• DIRECTIVE
Rewrite all of the items, replacing every "GUI agent" with "screen agent". Leave all other text unchanged.

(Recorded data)
++++++++

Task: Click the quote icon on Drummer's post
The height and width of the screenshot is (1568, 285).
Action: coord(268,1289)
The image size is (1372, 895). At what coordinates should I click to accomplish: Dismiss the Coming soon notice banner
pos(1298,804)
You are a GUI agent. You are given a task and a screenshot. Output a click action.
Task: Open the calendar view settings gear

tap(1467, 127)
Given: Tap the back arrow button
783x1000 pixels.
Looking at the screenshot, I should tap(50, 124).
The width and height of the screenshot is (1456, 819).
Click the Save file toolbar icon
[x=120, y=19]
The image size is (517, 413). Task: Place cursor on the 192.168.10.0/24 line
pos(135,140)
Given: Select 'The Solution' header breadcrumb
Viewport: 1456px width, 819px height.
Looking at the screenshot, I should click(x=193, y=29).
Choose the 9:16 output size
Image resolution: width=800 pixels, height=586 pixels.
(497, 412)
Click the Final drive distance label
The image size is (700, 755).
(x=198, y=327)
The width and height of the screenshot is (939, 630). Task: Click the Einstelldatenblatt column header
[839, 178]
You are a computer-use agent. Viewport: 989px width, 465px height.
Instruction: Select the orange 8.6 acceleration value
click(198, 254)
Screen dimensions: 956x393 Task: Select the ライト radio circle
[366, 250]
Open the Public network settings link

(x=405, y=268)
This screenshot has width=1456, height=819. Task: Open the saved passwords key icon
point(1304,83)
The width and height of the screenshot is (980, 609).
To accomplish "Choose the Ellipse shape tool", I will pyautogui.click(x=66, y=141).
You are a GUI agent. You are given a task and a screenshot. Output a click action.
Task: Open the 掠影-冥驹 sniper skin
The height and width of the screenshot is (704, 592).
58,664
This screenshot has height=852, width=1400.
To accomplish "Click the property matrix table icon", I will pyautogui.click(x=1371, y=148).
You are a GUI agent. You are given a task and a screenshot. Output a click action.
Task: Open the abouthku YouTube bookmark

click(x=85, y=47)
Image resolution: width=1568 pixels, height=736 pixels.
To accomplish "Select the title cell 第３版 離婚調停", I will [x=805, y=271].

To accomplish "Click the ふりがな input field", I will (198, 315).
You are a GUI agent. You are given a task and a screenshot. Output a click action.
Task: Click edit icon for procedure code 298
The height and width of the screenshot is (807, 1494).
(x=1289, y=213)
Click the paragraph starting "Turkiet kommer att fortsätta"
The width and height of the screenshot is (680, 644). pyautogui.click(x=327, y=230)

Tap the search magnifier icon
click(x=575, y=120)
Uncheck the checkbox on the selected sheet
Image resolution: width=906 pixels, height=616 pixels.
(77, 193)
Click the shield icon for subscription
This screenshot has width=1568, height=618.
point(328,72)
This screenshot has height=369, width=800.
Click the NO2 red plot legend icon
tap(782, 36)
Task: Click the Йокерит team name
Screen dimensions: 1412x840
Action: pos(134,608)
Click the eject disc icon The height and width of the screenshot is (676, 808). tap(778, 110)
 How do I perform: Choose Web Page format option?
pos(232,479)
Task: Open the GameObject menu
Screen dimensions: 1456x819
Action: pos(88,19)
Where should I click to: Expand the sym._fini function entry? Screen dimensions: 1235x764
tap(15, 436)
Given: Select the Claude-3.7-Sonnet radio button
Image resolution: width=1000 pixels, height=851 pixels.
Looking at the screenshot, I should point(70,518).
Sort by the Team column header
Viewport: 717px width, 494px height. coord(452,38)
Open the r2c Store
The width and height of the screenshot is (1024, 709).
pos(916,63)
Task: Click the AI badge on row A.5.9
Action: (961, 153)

++++++++

• CORRECT OUTPUT
Task: Click the quote icon on Drummer's post
The height and width of the screenshot is (1568, 285).
Action: coord(268,1289)
The image size is (1372, 895). At what coordinates should I click to accomplish: Dismiss the Coming soon notice banner
pos(1298,804)
You are a screen agent. You are given a task and a screenshot. Output a click action.
Task: Open the calendar view settings gear

tap(1467, 127)
Given: Tap the back arrow button
783x1000 pixels.
Looking at the screenshot, I should tap(50, 124).
The width and height of the screenshot is (1456, 819).
Click the Save file toolbar icon
[x=120, y=19]
The image size is (517, 413). Task: Place cursor on the 192.168.10.0/24 line
pos(135,140)
Given: Select 'The Solution' header breadcrumb
Viewport: 1456px width, 819px height.
Looking at the screenshot, I should click(x=193, y=29).
Choose the 9:16 output size
Image resolution: width=800 pixels, height=586 pixels.
(497, 412)
Click the Final drive distance label
The image size is (700, 755).
(x=198, y=327)
The width and height of the screenshot is (939, 630). Task: Click the Einstelldatenblatt column header
[839, 178]
You are a computer-use agent. Viewport: 989px width, 465px height.
Instruction: Select the orange 8.6 acceleration value
click(198, 254)
Screen dimensions: 956x393 Task: Select the ライト radio circle
[366, 250]
Open the Public network settings link

(x=405, y=268)
This screenshot has width=1456, height=819. Task: Open the saved passwords key icon
point(1304,83)
The width and height of the screenshot is (980, 609).
To accomplish "Choose the Ellipse shape tool", I will pyautogui.click(x=66, y=141).
You are a screen agent. You are given a task and a screenshot. Output a click action.
Task: Open the 掠影-冥驹 sniper skin
The height and width of the screenshot is (704, 592).
58,664
This screenshot has height=852, width=1400.
To accomplish "Click the property matrix table icon", I will pyautogui.click(x=1371, y=148).
You are a screen agent. You are given a task and a screenshot. Output a click action.
Task: Open the abouthku YouTube bookmark

click(x=85, y=47)
Image resolution: width=1568 pixels, height=736 pixels.
To accomplish "Select the title cell 第３版 離婚調停", I will [x=805, y=271].

To accomplish "Click the ふりがな input field", I will (198, 315).
You are a screen agent. You are given a task and a screenshot. Output a click action.
Task: Click edit icon for procedure code 298
The height and width of the screenshot is (807, 1494).
(x=1289, y=213)
Click the paragraph starting "Turkiet kommer att fortsätta"
The width and height of the screenshot is (680, 644). pyautogui.click(x=327, y=230)

Tap the search magnifier icon
click(x=575, y=120)
Uncheck the checkbox on the selected sheet
Image resolution: width=906 pixels, height=616 pixels.
(77, 193)
Click the shield icon for subscription
This screenshot has width=1568, height=618.
point(328,72)
This screenshot has height=369, width=800.
Click the NO2 red plot legend icon
tap(782, 36)
Task: Click the Йокерит team name
Screen dimensions: 1412x840
Action: pos(134,608)
Click the eject disc icon The height and width of the screenshot is (676, 808). tap(778, 110)
 How do I perform: Choose Web Page format option?
pos(232,479)
Task: Open the GameObject menu
Screen dimensions: 1456x819
Action: pos(88,19)
Where should I click to: Expand the sym._fini function entry? Screen dimensions: 1235x764
tap(15, 436)
Given: Select the Claude-3.7-Sonnet radio button
Image resolution: width=1000 pixels, height=851 pixels.
Looking at the screenshot, I should point(70,518).
Sort by the Team column header
Viewport: 717px width, 494px height. coord(452,38)
Open the r2c Store
The width and height of the screenshot is (1024, 709).
pos(916,63)
Task: Click the AI badge on row A.5.9
Action: (961, 153)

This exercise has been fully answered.